What a kick the Republican Convention has been so far, huh? First the spectacle of the Sarah Palin VP nomination, which had many conservatives chortling about how the choice had dealt a fatal blow to the Obama campaign until they figured out that most women were actually offended by the suggestion - which Palin flat out said during her greeting speech in the most blatant bit of pandering in recently political memory - that as far as women were concerned all women running for office are completely interchangeable. Among the other itches Palin (who seems to be in the midst of a brewing scandal over her attempts to repopulate Alaska's state workforce on the basis of ideological litmus tests) was intended to scratch were unions (she and her husband both belong to unions, though her record in office is vehemently pro-big business at the expense of labor), the Evangelistas who have been threatening to sit this year out (then came revelations of Palin's unwed teenage daughter and her impending shotgun wedding, how she and her husband have basically handed their five children off to neighbors and relatives to raise for years, etc), and the press, giving them something to write about besides Obama. Boy, have they.

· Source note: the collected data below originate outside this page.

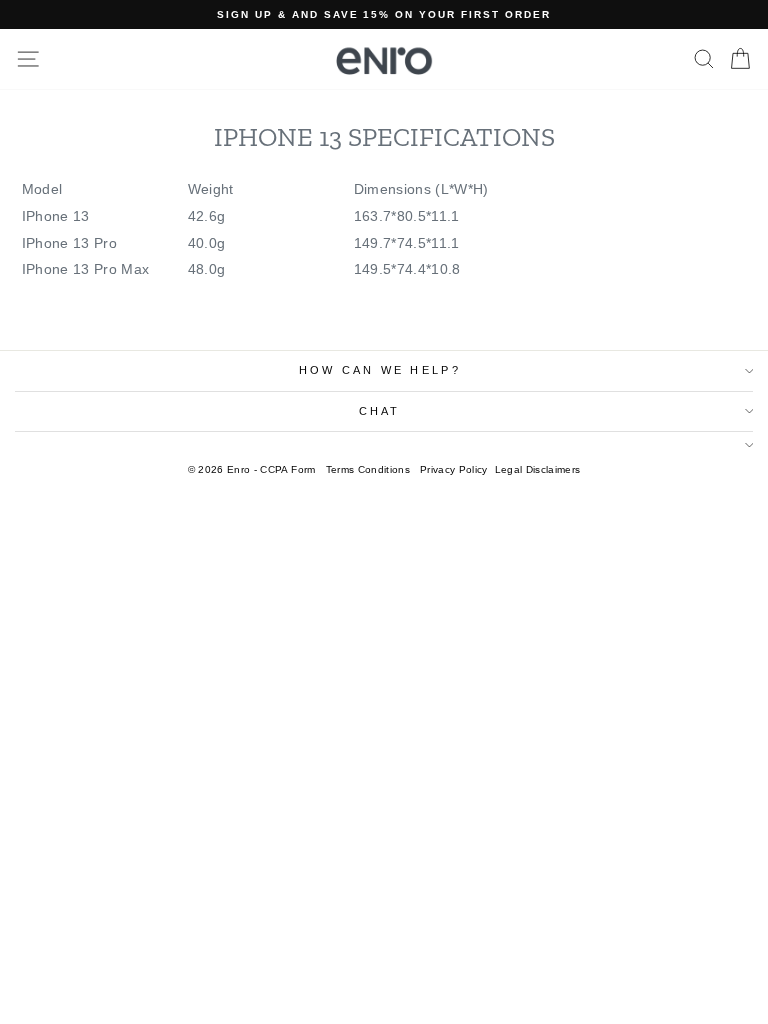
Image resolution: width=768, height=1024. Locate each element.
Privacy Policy (454, 469)
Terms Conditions (368, 469)
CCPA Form (287, 469)
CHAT (380, 411)
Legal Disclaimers (538, 469)
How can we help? (380, 370)
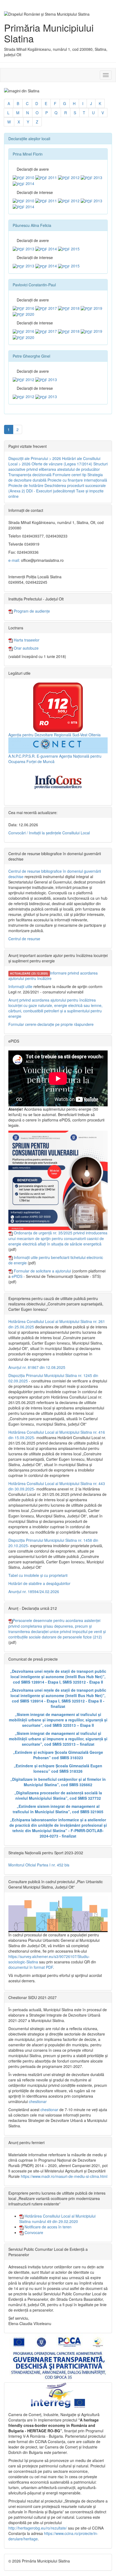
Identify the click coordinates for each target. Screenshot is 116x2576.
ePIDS (17, 1276)
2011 (52, 177)
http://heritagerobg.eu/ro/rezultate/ (37, 2528)
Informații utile (20, 986)
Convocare (33, 2232)
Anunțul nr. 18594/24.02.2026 (33, 1591)
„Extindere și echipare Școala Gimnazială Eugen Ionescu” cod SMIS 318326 (58, 1768)
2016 (29, 308)
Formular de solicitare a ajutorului (42, 1271)
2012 (75, 177)
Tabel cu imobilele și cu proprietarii (37, 1575)
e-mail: (14, 560)
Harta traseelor (26, 640)
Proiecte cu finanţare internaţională (77, 480)
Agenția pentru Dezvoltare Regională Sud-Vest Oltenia (54, 734)
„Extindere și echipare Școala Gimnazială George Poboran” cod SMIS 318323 (58, 1754)
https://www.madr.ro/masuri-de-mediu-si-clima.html (64, 2176)
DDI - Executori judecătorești (50, 490)
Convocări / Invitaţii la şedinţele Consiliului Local (49, 832)
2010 (29, 177)
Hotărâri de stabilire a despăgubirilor (39, 1583)
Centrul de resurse (24, 938)
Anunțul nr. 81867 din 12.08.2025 (36, 1367)
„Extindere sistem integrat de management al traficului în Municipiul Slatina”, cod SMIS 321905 (58, 1808)
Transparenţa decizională (30, 474)
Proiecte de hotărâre (25, 485)
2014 (29, 183)
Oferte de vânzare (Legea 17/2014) (62, 463)
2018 (75, 308)
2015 (75, 248)
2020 (29, 314)
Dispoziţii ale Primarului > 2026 (34, 458)
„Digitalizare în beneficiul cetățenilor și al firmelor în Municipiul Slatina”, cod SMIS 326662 (58, 1781)
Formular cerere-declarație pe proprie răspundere (51, 1024)
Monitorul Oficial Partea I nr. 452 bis (38, 1865)
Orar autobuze (26, 648)
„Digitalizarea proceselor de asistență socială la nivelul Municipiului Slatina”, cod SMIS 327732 (58, 1795)
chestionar (38, 2101)
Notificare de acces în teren (47, 2226)
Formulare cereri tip (69, 474)
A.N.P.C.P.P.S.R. (22, 756)
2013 (97, 177)
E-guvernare (47, 756)
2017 (52, 308)
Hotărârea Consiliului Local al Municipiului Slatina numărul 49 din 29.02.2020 (57, 2218)
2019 (97, 308)
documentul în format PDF (30, 1967)
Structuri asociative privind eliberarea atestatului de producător (58, 466)
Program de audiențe (31, 611)
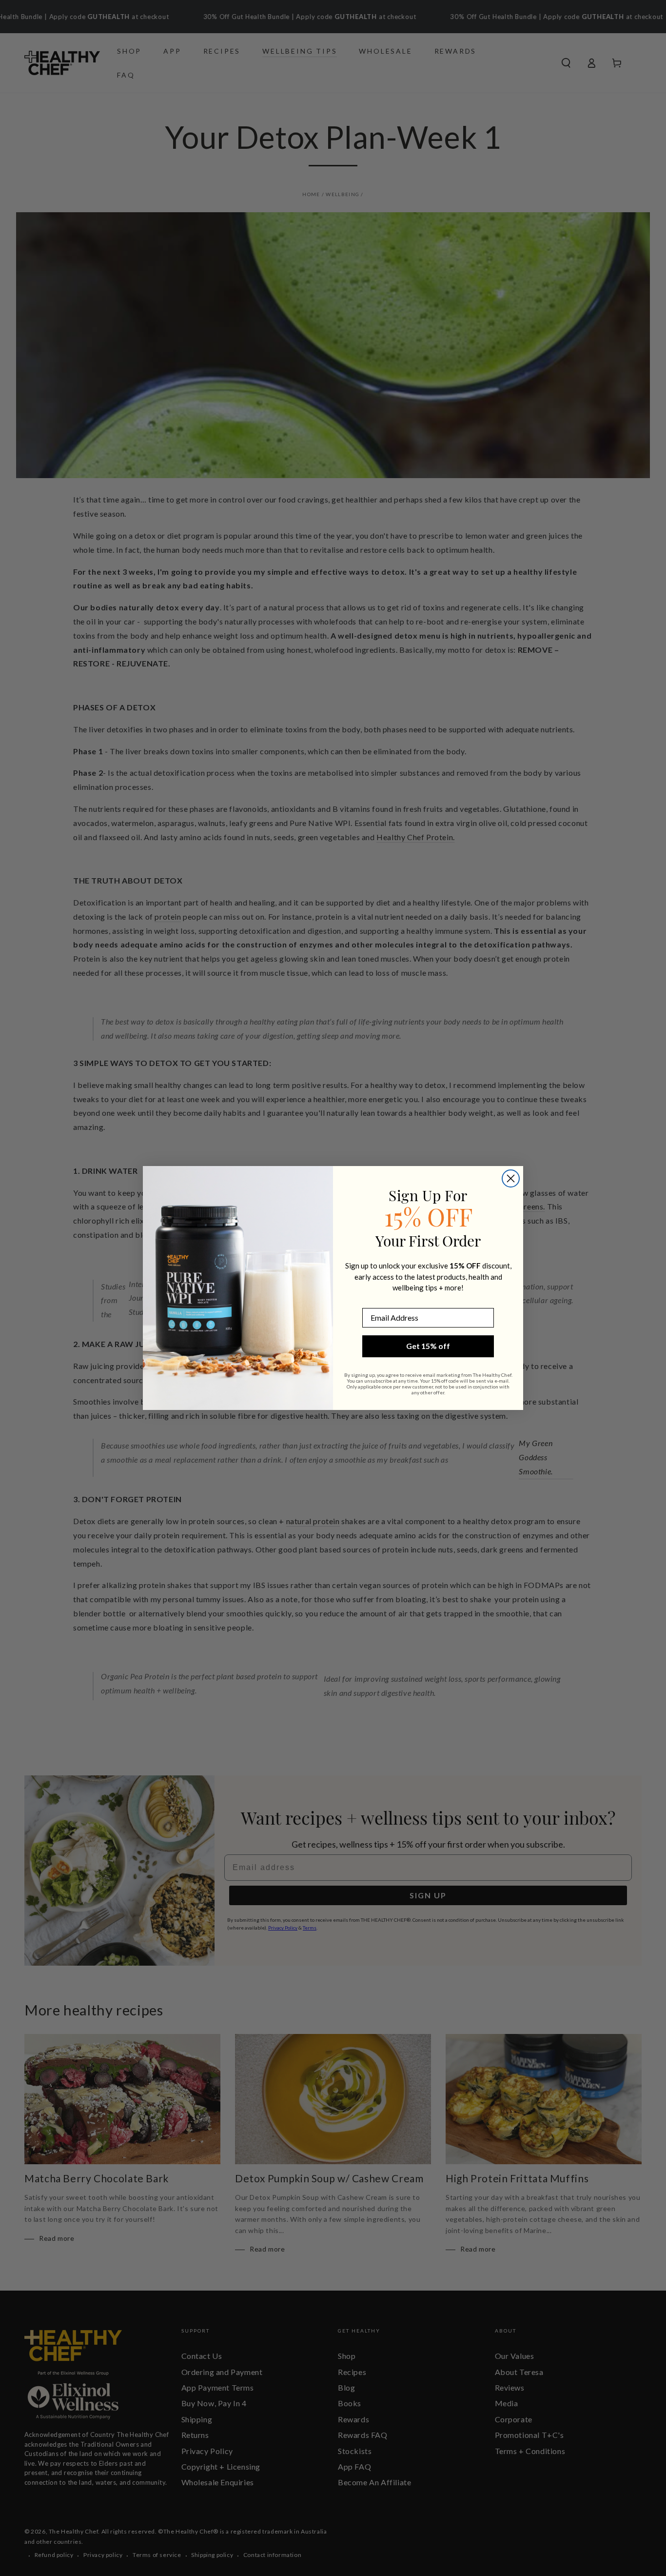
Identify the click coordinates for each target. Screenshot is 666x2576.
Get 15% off (428, 1345)
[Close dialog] (510, 1178)
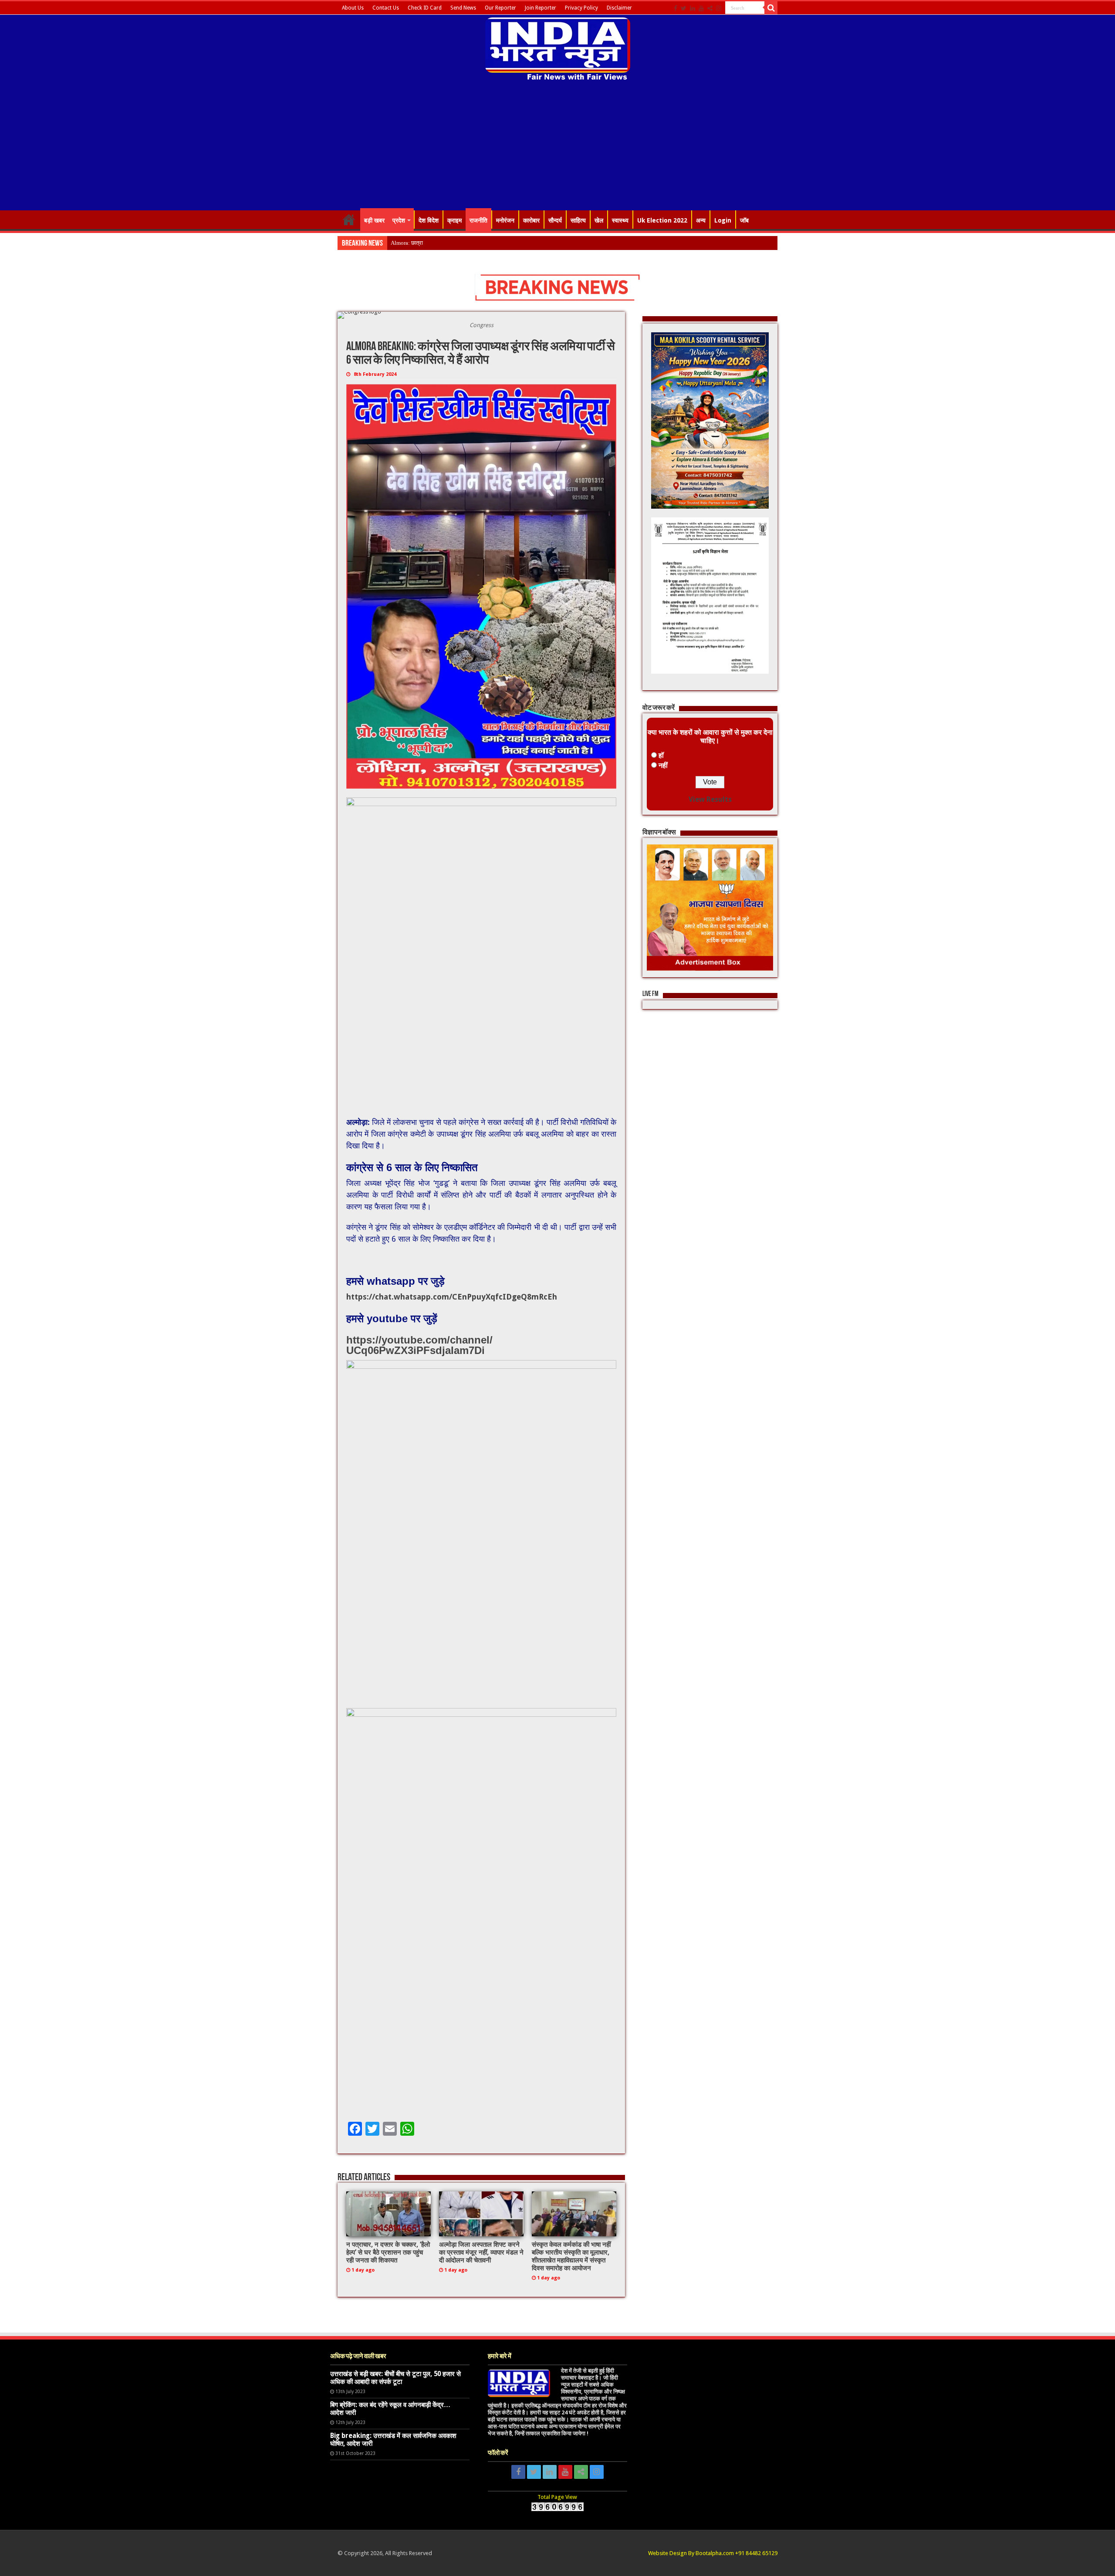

The Republican Party must've been so used to reporters being glorified stenographers they forgot someone might actually check Palin's background - as McCain's handlers evidently forgot to. (They let it slip Monday morning, as facts about Palin started flooding in, that they were "just beginning" to vet her, then revised that on Tuesday to "of course we vetted her before we announced.) Meanwhile, her Wikipedia page was hijacked and converted into glowing high praise before the lords of Wikipedia pulled it back and readjusted the neohagiography. In other Palin-Internet interfaces, the MySpace page of the teenage father of Palin's daughter's baby-to-be, where he described himself as "a redneck" and stated in no uncertain terms "I don't want kids" abruptly disappeared over the weekend.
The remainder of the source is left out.